Crypto-assets are highly risky and speculative instruments, making them unsuitable for most consumers to use as an investment or means of payment or exchange. Clients must be aware of the risks of potentially losing their entire investment, of fraud or error, and of the lack of protection available to them. It is particularly important for clients to be aware that some crypto-assets have no intrinsic value, are not backed by any right to reimbursement and are generally not suitable for payment or investment purposes due to their highly risky nature.
Against this background, particular attention needs to be paid to the dangers posed by misleading advertising, including any social media advertising or influencer marketing, and high-return investment propositions, so that clear, accurate, non-misleading and responsible information is provided to the public, and in particular to retail investors.
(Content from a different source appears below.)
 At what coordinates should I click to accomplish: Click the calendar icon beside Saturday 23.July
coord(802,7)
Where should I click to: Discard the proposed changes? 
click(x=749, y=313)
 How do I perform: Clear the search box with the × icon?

– crypto-asset: a digital representation of value or rights that can be transferred and stored electronically, using distributed ledger or similar technology, including non-fungible tokens (NFT).
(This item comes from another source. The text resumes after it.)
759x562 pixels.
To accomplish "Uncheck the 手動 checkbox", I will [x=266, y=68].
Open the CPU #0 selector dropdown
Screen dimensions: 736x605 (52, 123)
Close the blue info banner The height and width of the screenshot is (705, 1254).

– distributed ledger technology (DLT): a type of technology that allows distributed recording (a ledger) of encrypted data among multiple participants in a network.
Marketing communication concerning crypto-assets:
- must comply with the provisions of Art. 27 of the Code of Marketing Communication Self-Regulation.
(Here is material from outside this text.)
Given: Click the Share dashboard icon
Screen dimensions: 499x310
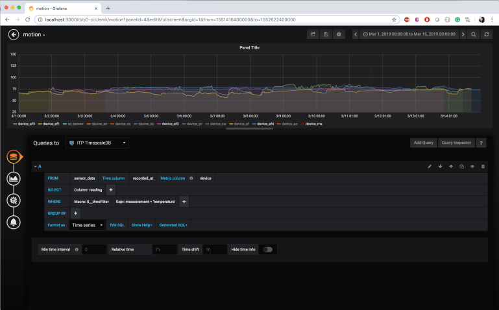Looking at the screenshot, I should [313, 34].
- must provide clear, complete, accurate and up-to-date information about the nature of the offer, the characteristics of the goods or services offered, including whether they can be traded on platforms, how they operate and the associated risks (e.g. price volatility and cyber risks), in a language that can be understood by an audience without special expertise or knowledge, taking into account the medium used to disseminate the information, so that they can understand its true scope and make informed choices about the use of their resources.
- must clearly and visibly warn the public that these are assets whose purchase and subsequent deposit may result in the loss of all the funds invested. Such warnings must be prominent in the message, clearly understandable for the audience regardless of the medium used, and not be contradicted by the overall impact of the message. The following are some possible phrasings to be used: “Trading in crypto assets is unregulated, it might not be suitable for retail investors and you may lose the entire amount invested” or “Crypto assets are unregulated and can be very risky. There is no regulatory remedy for losses resulting from such transactions.“
- if the message refers to an offer with restrictions, it must explicitly state the period of validity or any other variable to which it is subject (e.g. reaching a certain volume).
- must not create a sense of urgency for action by taking advantage of the public’s lack of experience or readiness to believe.
- must make it clear whether the primary purpose of the offer is for investment purposes – i.e. potential capital growth against the risk of capital loss – or whether it is actually aimed at the purchase of services offered through technological platforms (e.g. utility tokens—a type of crypto-asset that is exclusively aimed at providing access to a good or service offered by the token issuer).
- must not present crypto-assets as a solution to personal or financial problems, must not represent them as a way to improve one’s financial and economic situation, must not suggest that they offer an opportunity for success or life change, and must avoid creating false or disproportionate expectations.
- must not minimise or trivialise the risks associated with these assets, thereby creating a sense of overconfidence in the solutions offered. The details provided of the risks associated with trading crypto-assets must be at least equal to that of the potential rewards.
- if distributed through the Internet, must comply with the Digital Chart Regulation. Celebrities, influencers, bloggers and other similar figures for Internet users whose actions could potentially influence the public’s business decisions need to be particularly careful as to the statements and claims they make to avoid misleading consumers.
- where reference is made to the returns achieved, these should be calculated over representative periods given the nature of the investments and the fluctuations in performance: for example, a period of more than 12 months is considered sufficiently representative. The message should also always indicate the source of the information used.